EXERCISE OBJECTIVE
Look below for the line that has "Task: Select the 17-32 rack page button". Set down the lines from there through the line that has "Task: Open the version dropdown showing 6.7.2", exactly as written.

Saved data entries
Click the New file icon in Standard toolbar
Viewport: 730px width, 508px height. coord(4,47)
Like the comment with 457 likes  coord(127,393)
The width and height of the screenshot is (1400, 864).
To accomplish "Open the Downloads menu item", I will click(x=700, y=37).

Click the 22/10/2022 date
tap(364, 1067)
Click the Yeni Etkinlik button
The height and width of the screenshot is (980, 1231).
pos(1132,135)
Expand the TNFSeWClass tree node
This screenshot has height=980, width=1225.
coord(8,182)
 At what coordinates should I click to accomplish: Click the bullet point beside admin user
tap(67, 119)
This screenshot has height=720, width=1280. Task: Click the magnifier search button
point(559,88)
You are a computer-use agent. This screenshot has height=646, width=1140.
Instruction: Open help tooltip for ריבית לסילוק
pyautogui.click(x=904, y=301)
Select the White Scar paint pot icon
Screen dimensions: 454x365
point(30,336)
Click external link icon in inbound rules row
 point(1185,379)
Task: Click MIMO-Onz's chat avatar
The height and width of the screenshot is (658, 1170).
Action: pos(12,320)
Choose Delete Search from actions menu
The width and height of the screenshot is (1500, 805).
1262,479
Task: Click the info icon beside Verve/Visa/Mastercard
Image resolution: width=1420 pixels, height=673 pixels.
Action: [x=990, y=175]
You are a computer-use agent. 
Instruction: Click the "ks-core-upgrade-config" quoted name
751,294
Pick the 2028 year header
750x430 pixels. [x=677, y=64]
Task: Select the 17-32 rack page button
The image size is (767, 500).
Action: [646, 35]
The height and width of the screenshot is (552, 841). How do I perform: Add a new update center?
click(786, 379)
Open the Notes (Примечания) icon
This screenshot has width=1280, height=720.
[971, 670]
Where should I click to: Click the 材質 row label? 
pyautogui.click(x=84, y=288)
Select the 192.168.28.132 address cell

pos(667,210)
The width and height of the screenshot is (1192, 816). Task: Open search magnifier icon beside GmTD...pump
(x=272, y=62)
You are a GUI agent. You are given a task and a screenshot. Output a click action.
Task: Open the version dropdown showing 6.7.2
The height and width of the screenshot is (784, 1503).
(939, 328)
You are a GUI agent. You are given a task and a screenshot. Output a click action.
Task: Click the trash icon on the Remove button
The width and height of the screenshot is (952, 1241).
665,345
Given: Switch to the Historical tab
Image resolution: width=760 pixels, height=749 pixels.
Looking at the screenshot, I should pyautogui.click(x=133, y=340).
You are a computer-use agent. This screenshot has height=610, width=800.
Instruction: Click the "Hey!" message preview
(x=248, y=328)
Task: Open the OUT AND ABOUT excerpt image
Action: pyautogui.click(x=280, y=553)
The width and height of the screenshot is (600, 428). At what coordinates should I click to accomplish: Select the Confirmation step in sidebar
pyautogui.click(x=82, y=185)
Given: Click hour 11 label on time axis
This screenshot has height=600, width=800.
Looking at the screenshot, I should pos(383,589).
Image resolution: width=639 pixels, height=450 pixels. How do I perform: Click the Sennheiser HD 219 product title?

SOLUTION BELOW
Task: Select the 17-32 rack page button
The image size is (767, 500).
Action: [646, 35]
The height and width of the screenshot is (552, 841). How do I perform: Add a new update center?
click(786, 379)
Open the Notes (Примечания) icon
This screenshot has width=1280, height=720.
[971, 670]
Where should I click to: Click the 材質 row label? 
pyautogui.click(x=84, y=288)
Select the 192.168.28.132 address cell

pos(667,210)
The width and height of the screenshot is (1192, 816). Task: Open search magnifier icon beside GmTD...pump
(x=272, y=62)
You are a GUI agent. You are given a task and a screenshot. Output a click action.
Task: Open the version dropdown showing 6.7.2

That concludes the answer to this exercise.